[[ Data for this task, beginning ]]
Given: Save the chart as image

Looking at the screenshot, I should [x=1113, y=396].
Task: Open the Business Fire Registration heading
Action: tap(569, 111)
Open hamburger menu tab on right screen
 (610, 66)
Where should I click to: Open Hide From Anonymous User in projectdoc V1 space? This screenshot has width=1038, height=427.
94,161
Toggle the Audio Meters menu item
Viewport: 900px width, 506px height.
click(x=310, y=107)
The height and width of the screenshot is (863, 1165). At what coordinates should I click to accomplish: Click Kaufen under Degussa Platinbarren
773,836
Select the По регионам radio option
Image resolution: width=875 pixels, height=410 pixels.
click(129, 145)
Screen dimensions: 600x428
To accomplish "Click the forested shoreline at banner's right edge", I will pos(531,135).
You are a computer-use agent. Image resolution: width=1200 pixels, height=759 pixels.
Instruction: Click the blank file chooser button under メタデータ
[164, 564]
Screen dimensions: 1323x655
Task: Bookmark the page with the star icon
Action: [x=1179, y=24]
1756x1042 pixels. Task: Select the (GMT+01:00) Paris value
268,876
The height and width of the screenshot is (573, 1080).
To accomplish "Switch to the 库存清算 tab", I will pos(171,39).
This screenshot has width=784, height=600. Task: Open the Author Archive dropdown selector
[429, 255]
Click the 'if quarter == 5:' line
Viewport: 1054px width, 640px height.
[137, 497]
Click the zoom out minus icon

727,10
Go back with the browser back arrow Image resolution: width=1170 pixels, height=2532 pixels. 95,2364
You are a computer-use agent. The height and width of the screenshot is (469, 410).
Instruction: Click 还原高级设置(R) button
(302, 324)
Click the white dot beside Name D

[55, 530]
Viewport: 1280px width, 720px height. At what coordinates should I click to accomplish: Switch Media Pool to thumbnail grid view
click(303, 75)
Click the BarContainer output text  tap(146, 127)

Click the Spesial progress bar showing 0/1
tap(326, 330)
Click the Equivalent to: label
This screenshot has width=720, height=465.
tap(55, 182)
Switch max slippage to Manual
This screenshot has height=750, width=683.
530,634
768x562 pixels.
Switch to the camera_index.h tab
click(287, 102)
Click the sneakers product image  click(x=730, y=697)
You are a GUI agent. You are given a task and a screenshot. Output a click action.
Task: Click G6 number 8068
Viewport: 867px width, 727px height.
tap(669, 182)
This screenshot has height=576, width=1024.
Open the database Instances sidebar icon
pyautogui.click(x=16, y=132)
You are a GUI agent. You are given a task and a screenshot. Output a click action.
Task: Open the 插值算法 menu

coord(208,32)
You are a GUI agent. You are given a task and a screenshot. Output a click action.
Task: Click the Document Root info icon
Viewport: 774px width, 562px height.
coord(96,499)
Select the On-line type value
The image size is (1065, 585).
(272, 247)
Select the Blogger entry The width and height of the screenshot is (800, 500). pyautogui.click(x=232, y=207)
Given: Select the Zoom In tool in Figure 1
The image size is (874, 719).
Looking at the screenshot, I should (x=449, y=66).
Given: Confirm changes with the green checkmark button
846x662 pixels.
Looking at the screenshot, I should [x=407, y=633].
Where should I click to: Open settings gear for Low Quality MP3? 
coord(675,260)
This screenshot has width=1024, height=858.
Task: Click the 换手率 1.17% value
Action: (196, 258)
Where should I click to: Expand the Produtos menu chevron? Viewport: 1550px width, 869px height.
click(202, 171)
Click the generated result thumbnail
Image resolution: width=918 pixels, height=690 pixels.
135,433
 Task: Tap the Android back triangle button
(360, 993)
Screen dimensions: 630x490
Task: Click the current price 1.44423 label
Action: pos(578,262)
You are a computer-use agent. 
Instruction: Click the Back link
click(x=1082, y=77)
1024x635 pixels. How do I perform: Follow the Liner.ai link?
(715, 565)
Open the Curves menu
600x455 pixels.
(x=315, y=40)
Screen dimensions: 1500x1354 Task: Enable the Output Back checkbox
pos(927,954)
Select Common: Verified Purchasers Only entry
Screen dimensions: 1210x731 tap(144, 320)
[[ Data for this task, end ]]
# [The task]
The line containing "1024x635 pixels. How" opens the range, and the last line of the entries closes it; copy that range exactly.

# [Output below]
1024x635 pixels. How do I perform: Follow the Liner.ai link?
(715, 565)
Open the Curves menu
600x455 pixels.
(x=315, y=40)
Screen dimensions: 1500x1354 Task: Enable the Output Back checkbox
pos(927,954)
Select Common: Verified Purchasers Only entry
Screen dimensions: 1210x731 tap(144, 320)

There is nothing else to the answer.